HB 159 disenfranchises votersWritten by Guest Author | | GuestAuthor@toledofreepress.com
Voting is a fundamental right and the lifeblood of our very Democracy. The Ohio General Assembly has been actively engaged in various election reforms. But one of the proposals being debated threatens our democratic way of life. I am speaking about House Bill 159. Should this bill become law, I believe it threatens to disenfranchise seniors, minorities and the poor from the right to vote.
This bill was passed by the House on March 23 and is currently awaiting a hearing in the State & Local Government and Veterans Affairs Committee of the Senate. According to the Ohio Legislative Service Commission, the bill would require a person who appears to vote on the day of an election to provide photo identification such as an Ohio’s driver’s license, Ohio identification card, military identification card or valid passport. Current law allows voters to vote without photo ID if they can provide a copy of a current utility bill, bank statement, government check, paycheck or other government document that shows the elector’s name and address. Under the version of the bill passed by the House, voters may still use these alternative forms of identification to request an absentee ballot.

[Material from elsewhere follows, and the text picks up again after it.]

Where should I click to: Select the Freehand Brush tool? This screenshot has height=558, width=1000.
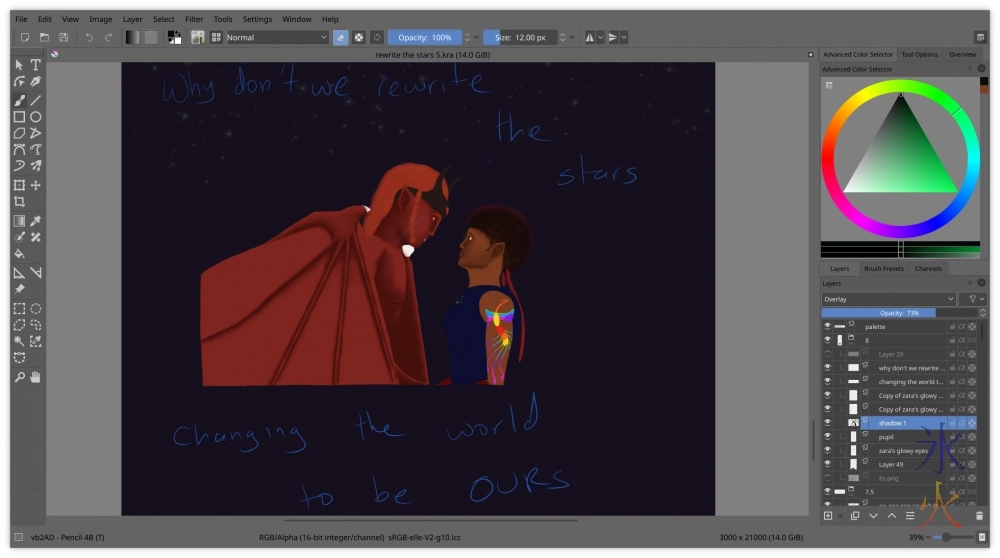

The problem with requiring a government ID to vote is that this change will disproportionately affect seniors, minorities and the poor. According to the Brennan Center for Justice at NYU School of Law, “as many as 11 percent of United States citizens — more than 21 million individuals — do not have government-issued photo identification.” The Brennan Center study showed that among those eligible to vote, 18 percent of Seniors (over the age of 65) do not have current government-issued photo ID, 25 percent African-Americans have no current government-issued photo ID and 15 percent of citizens earning less than $35,000 have no current government-issued photo ID. Furthermore, the study showed that photo identification often does not reflect current information.
The main justification for this proposed law is the fear of voter fraud. But voter fraud is a felony in Ohio punishable for up to six years after the crime was committed. On the other hand, there is no remedy for denying a person the right to vote. If people are denied the opportunity to participate in an election, they have forever lost their voice in deciding the election. Every American should be afforded the opportunity to participate in the Democratic process.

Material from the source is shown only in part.